Pünktlich zum 75. Jahrestag des Endes des Zweiten Weltkrieges erscheint ein Buch mit bewegenden Geschichten von russischen, deutschen und amerikanischen Zeitzeugen, die ihre Erlebnisse vom 8. Mai 1945 wie einen Krimi erzählen. Herausgeber Alexander Rahr sieht die Gefahr, dass die Geschichte heute durch „Russland-Bashing“ verfälscht wird.

– Herr Rahr, feiern Sie den 8. oder, wie in Russland üblich, den 9. Mai?

★ ★ ★ ★

Aufgaben:
**a.** Gib aus den Datensätzen den Abschnitt von der Zeile mit „Screen dimensions: 720x502“ bis einschließlich der Zeile mit „Action: pyautogui.click(x=28, y=157)“ unverändert wieder.
**b.** Schreib das Interview über das Buch zum Kriegsende 1945 im Anschluss an seinen letzten Satz weiter.
Zwischen dem Text und den Datensätzen besteht kein Zusammenhang.

Gespeicherte Datensätze
★ ★ ★ ★

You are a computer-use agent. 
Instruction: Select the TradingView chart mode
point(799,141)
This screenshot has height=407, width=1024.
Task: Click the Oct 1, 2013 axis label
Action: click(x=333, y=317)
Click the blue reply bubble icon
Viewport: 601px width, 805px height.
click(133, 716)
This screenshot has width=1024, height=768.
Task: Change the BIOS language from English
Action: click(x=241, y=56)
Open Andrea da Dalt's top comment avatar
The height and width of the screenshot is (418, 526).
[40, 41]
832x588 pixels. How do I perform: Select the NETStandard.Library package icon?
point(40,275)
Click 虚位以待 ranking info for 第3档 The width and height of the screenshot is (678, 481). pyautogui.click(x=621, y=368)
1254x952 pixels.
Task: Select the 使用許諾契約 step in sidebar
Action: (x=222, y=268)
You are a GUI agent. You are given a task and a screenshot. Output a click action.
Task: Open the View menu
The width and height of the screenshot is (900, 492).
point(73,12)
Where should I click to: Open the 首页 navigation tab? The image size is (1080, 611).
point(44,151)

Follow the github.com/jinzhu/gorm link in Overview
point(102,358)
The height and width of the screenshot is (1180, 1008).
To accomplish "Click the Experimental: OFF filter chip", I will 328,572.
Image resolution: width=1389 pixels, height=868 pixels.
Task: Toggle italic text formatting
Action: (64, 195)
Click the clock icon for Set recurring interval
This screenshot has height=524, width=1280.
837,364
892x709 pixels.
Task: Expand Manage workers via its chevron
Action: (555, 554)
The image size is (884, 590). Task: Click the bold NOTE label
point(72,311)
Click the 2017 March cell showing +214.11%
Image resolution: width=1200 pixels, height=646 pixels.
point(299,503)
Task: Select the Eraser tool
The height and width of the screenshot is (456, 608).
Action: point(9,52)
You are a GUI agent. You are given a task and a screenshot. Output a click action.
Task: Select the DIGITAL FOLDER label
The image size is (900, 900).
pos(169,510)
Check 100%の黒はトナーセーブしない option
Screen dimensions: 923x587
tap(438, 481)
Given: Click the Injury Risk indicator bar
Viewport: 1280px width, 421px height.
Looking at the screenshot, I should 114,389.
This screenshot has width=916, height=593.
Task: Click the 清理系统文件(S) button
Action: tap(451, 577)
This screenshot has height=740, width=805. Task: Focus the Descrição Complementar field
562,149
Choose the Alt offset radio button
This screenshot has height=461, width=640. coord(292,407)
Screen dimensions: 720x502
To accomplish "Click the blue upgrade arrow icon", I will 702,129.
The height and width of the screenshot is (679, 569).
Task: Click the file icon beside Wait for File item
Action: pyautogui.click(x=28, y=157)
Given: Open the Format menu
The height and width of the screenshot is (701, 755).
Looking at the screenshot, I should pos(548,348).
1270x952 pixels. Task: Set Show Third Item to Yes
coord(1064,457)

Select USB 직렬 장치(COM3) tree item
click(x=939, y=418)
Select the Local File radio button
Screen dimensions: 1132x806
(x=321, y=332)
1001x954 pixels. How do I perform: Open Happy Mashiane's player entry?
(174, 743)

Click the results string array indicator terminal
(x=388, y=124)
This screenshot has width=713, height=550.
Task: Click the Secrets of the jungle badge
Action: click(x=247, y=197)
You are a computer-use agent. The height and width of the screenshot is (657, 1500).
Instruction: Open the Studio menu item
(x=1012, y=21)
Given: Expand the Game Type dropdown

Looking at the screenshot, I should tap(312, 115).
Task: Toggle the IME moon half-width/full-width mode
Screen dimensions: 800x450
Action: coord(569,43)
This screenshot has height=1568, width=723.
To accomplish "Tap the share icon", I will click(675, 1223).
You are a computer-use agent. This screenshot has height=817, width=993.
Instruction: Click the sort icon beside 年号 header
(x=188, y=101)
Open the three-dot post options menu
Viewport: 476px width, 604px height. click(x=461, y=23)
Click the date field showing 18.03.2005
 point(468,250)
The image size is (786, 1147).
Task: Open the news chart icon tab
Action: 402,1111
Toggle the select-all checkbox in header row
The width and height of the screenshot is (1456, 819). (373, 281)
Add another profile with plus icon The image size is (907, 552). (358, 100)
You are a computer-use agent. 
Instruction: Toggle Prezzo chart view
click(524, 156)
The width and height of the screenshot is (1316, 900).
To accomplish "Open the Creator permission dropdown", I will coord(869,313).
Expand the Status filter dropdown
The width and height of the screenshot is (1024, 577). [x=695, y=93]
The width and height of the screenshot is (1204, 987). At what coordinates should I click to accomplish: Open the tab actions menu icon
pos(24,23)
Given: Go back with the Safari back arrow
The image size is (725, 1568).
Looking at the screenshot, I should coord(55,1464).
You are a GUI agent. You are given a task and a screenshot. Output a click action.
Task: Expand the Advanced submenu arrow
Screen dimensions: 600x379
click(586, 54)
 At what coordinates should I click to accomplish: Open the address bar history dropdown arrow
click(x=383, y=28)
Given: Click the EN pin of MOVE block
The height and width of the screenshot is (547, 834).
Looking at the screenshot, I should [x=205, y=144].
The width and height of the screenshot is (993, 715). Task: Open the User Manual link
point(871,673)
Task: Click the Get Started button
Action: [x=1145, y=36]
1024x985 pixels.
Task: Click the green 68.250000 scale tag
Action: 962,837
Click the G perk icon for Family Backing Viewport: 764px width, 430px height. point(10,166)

★ ★ ★ ★

Lösungen:
**a.**
Screen dimensions: 720x502
To accomplish "Click the blue upgrade arrow icon", I will 702,129.
The height and width of the screenshot is (679, 569).
Task: Click the file icon beside Wait for File item
Action: pyautogui.click(x=28, y=157)

**b.**
– Den 9. Mai. Das hängt mit der Familiengeschichte meiner russischen Frau zusammen. Ihr Großvater kam mit der Roten Armee bis nach Brandenburg. Ihre Oma hat wiederum die Blockade von Leningrad überlebt. So wird der russische Gedenktag in meiner Familie mehr begangen. Für mich selbst spielt auch noch der 29. April 1945 eine Rolle, als mein Vater von den Amerikanern aus dem KZ befreit wurde. Ohne dem wäre ich wahrscheinlich nicht geboren. Mein Vater war damals 22 und an Typhus erkrankt und wäre fast noch von der SS erschossen worden. Es gibt also unterschiedliche Erinnerungskulturen in unserer Familie, die um den 8. Mai herum zusammenkommen, wenn wir jedes Jahr am Siegerdenkmal am Brandenburger Tor Blumen niederlegen. Ich hoffe, dass dies auch in diesem Jahr, zumindest in kleinem Rahmen, möglich sein wird.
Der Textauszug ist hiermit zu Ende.